In the north-east corner of Guatemala, situated between Belize and Mexico, lies Tikal Guatemala. An awesome site, the once powerful city of Maya rulers is currently blanketed in virgin forest. Discovered in the mid-19th century, it lies within the Tikal National Park, listed by UNESCO for both its natural and cultural wonders.
The site greets visitors with an ancient reservoir, one of 20 designed to capture rainwater, along with a couple of museums and a visitors’ centre. Beyond the entrance, however lies an untouched jungle paradise. Howler monkeys swing from trees whilst toucans put on a display of vibrant colours. The jungle plays host to some more menacing creatures; tarantulas, rattle snakes and even the odd crocodile bask by the reservoir waters. Fortunately the jaguars are likely to keep their distance. Trained guides keep the adventurous tourists who embark upon the miles of meandering trail safe. The jungle contains 185 species of trees, notably the lofty Ceiba, the national emblem of Guatemala. Other fauna includes the incense tree, still precious to Mayan rituals, and the sturdy Ya wood once used for lintels.
Tikal rulers built the city around 600 BC, from which they established their dynasty. They developed agriculture, religion and trade, built monuments and causeways and encouraged culture and arts. By 750 AD Tikal had grown to house 100,000 residents, but just 150 years later dwindling resources and warfare brought the city to its demise. Despite this, sizable vestiges are being unearthed while others remain buried in the surrounding rain forest. According to experts, this is the most important city of the Classic Period in Maya civilization.

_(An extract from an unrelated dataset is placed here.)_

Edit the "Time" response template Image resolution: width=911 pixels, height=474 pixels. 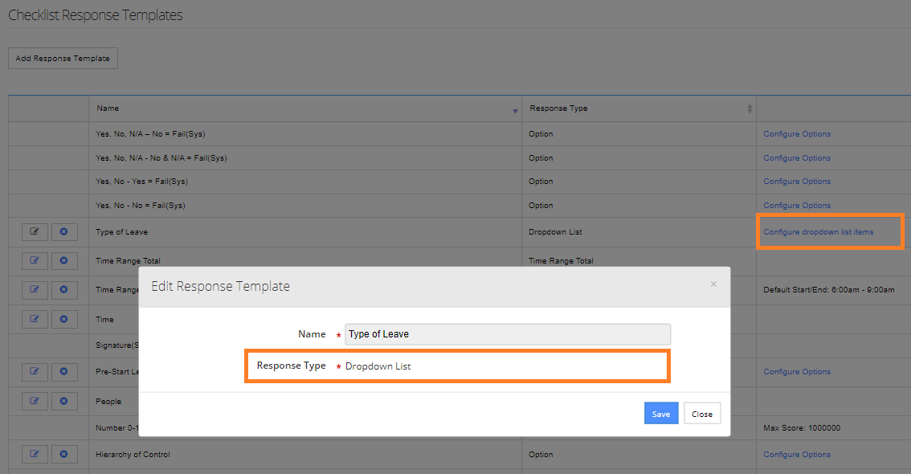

Visitors can gaze at the remains of palaces, the unusual Twin Pyramids and the Lost World from which ancestors observed the Milky Way. Temples stand, powerful and unperturbed by the passing of time. They range from the old Inscription Temple to the Jaguar Priest, with the most recent dating back to 810 AD.
Most impressive is the Grand Plaza which lies at the heart of the city. Boasting an acropolis for residents, royal tombs and several temples where important religious events were held. Among them are the Temple of Masks and the famous Great Jaguar Temple. This temple stands as the true icon of Guatemala, protecting the tomb of the famous Jasaw. A scene carved in sapodilla wood shows the victorious ruler carried back to the city on his people’s shoulders.
Removed from the hustle and bustle of the centre lies Temple IV, known as the ‘Two-headed Snake’. This temple was erected around 745 AD and is the highest of all Tikals’ temples, standing 65 metres from the ground. Visitors can climb to the top of the temple and witness a breath taking view. Below lies a dense ocean of greenery spreading as far as the eye can see. Mysterious sounds echo in the breeze, shadows vanish into the undergrowth and, rising above the trees, the old Maya temples bear witness to a distant past.